Description
So I've been noticing that every now and then some requests against ntfy.sh had been taking 11-15s (as opposed to <1s). At first I thought it was a problem with the Linux kernel tuning variables (somaxconn, nofile, ...). Then I thought it was nginx. After randomly poking around I found that the updateStatsAndPrune() code is likely to blame, because it locks the server mutex for a very long time (or so it appears).
Here's what I saw:
curl -sd hi ntfy.sh/mytopic123 > /dev/null 0.00s user 0.00s system 12% cpu 0.055 total
Tue Jun 21 15:04:57 EDT 2022
curl -sd hi ntfy.sh/mytopic123 > /dev/null 0.01s user 0.01s system 23% cpu 0.062 total
Tue Jun 21 15:05:02 EDT 2022
curl -sd hi ntfy.sh/mytopic123 > /dev/null 0.01s user 0.01s system 0% cpu 11.509 total
^^^^^^
This happened even when doing it against localhost:11080 (= not through nginx), meaning DNS and nginx could be ruled out.
I briefly turned on trace logging in ntfy and saw this:
Jun 21 18:51:05 ntfy.sh ntfy[4169942]: DEBUG Manager: Pruning messages older than 2022-06-21 06:51:05
Jun 21 18:51:20 ntfy.sh ntfy[4169942]: INFO Stats: 525254 messages published, 60415 in cache, 1478 topic(s) active, 1267 subscriber(s), 6045 visitor(s), 1733 mails received (4 successful, 1729 failed), 12 mails sent (12 successful, 0 failed)

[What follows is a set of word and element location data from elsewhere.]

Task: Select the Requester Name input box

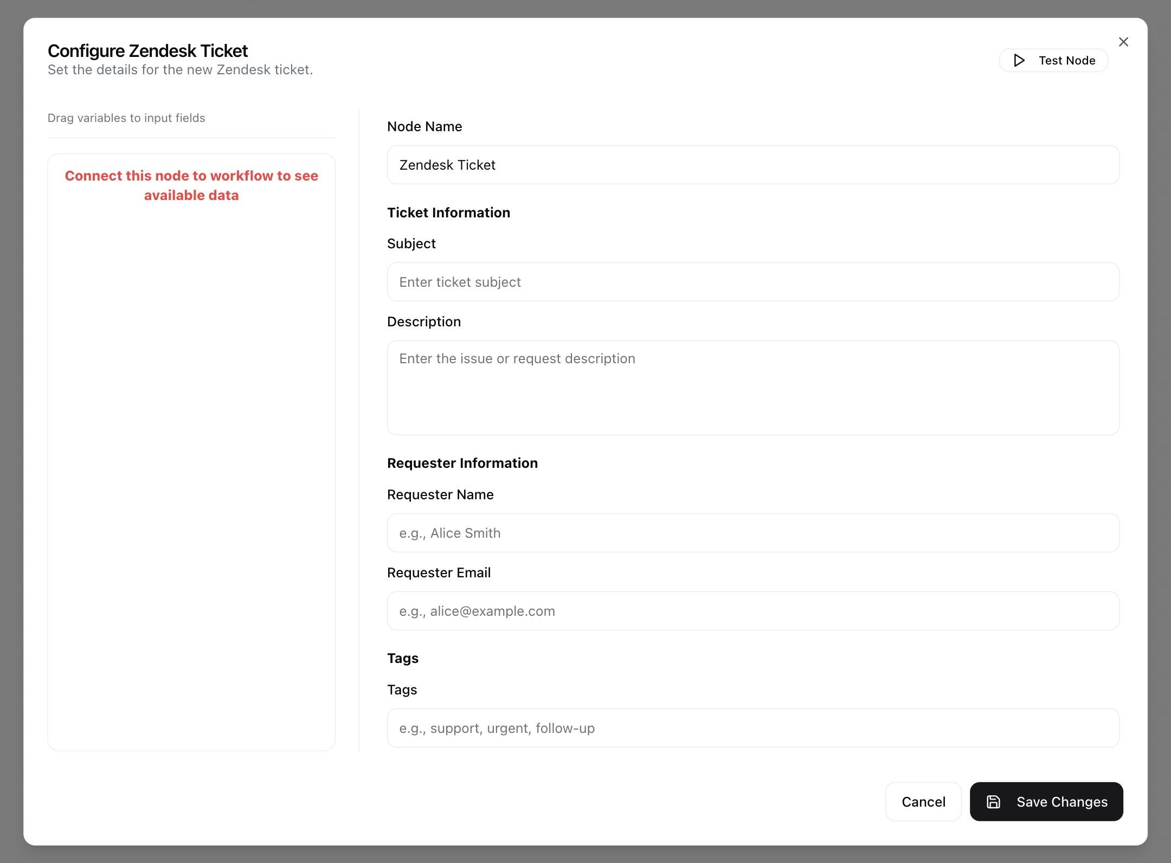Action: [x=752, y=533]
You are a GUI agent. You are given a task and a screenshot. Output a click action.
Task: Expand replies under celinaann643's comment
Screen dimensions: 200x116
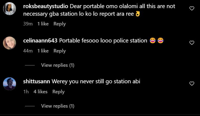click(58, 65)
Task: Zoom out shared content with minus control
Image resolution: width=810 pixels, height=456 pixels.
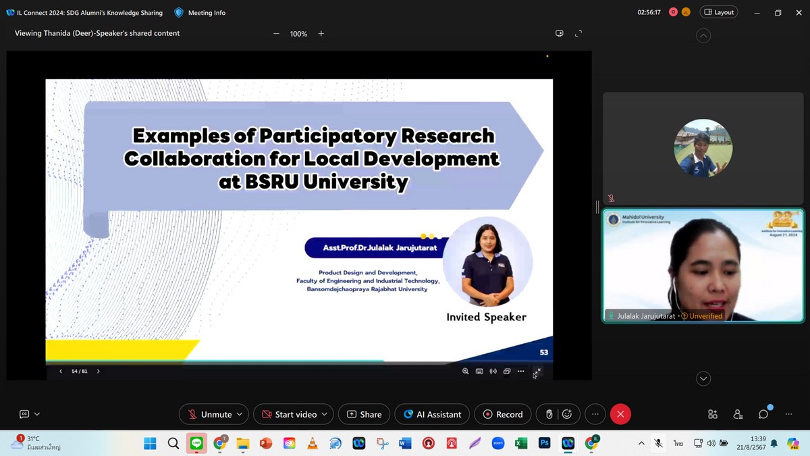Action: point(276,34)
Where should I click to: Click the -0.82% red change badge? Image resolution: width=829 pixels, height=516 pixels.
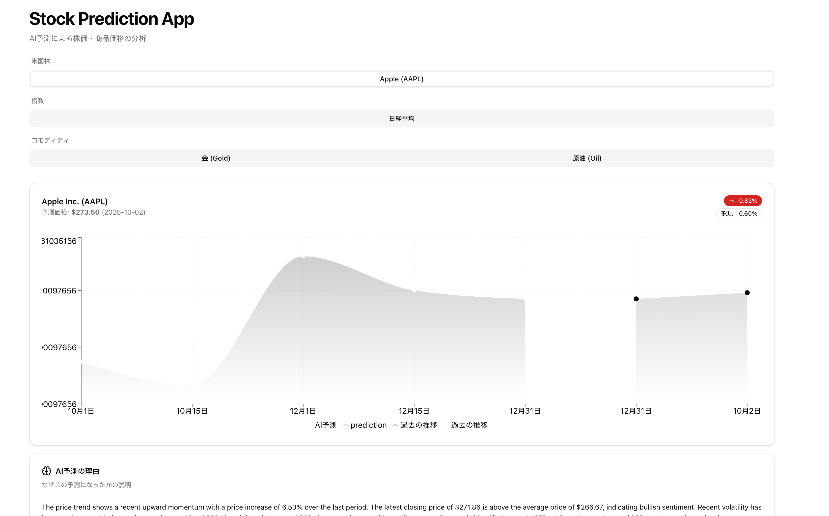coord(743,201)
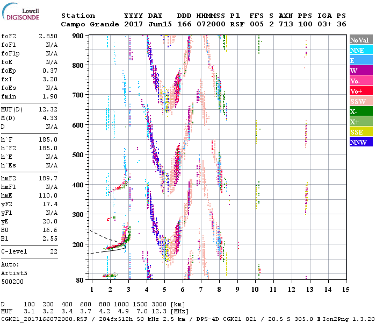Select the 15 MHz frequency axis label
Screen dimensions: 376x323
tap(345, 289)
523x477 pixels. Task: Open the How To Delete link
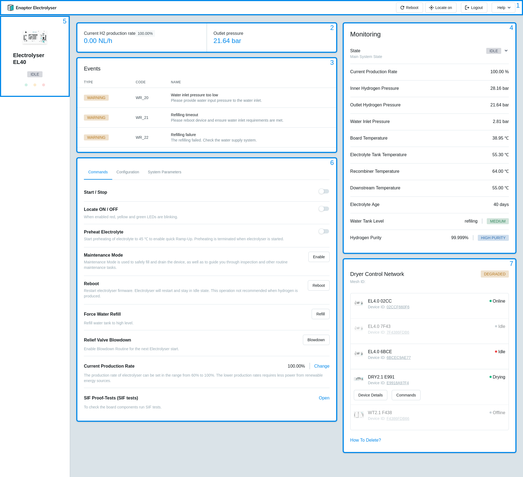pyautogui.click(x=366, y=440)
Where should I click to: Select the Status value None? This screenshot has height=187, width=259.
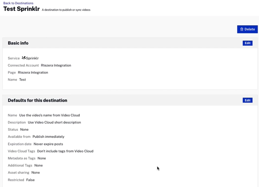(x=25, y=129)
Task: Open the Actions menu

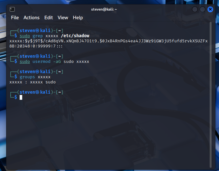Action: (x=32, y=18)
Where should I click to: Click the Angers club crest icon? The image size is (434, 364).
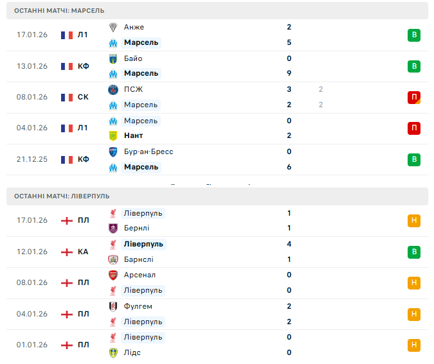114,27
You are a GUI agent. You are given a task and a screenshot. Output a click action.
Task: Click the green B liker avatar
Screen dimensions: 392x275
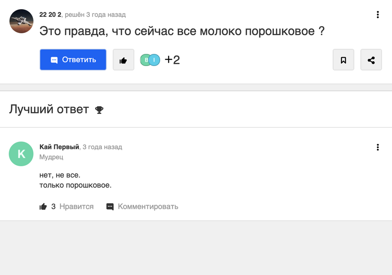pos(145,60)
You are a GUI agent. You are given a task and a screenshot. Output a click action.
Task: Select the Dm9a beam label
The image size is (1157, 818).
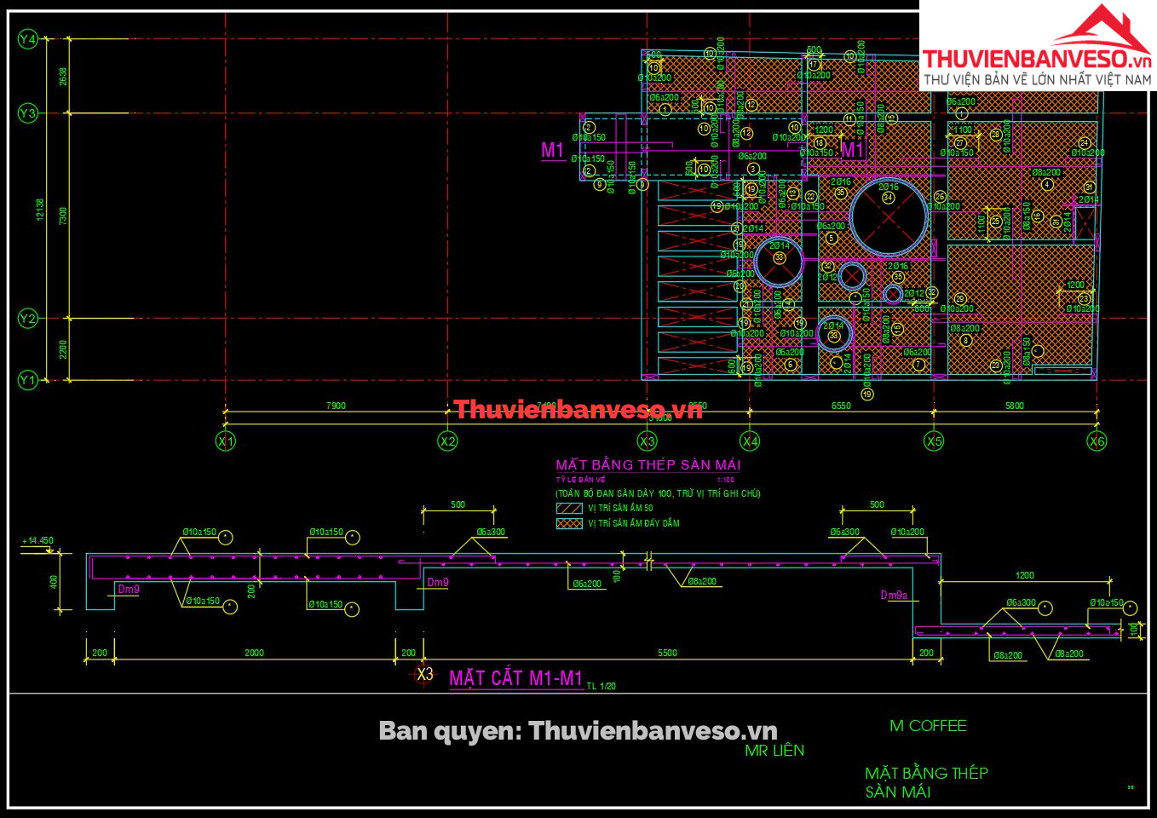pos(894,596)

This corresponds to this block of code:
Lines 1114 to 1150 in 4e29216
Line 1083 in 4e29216
Note the timestamps, 18:51:05 + 18:51:20 -- That's 15 seconds to run this code, meaning that all POST/PUT requests have to wait on the lock this entire time.
This is likely relatively easy to fix, and looking at the code it is obviously pretty inefficient.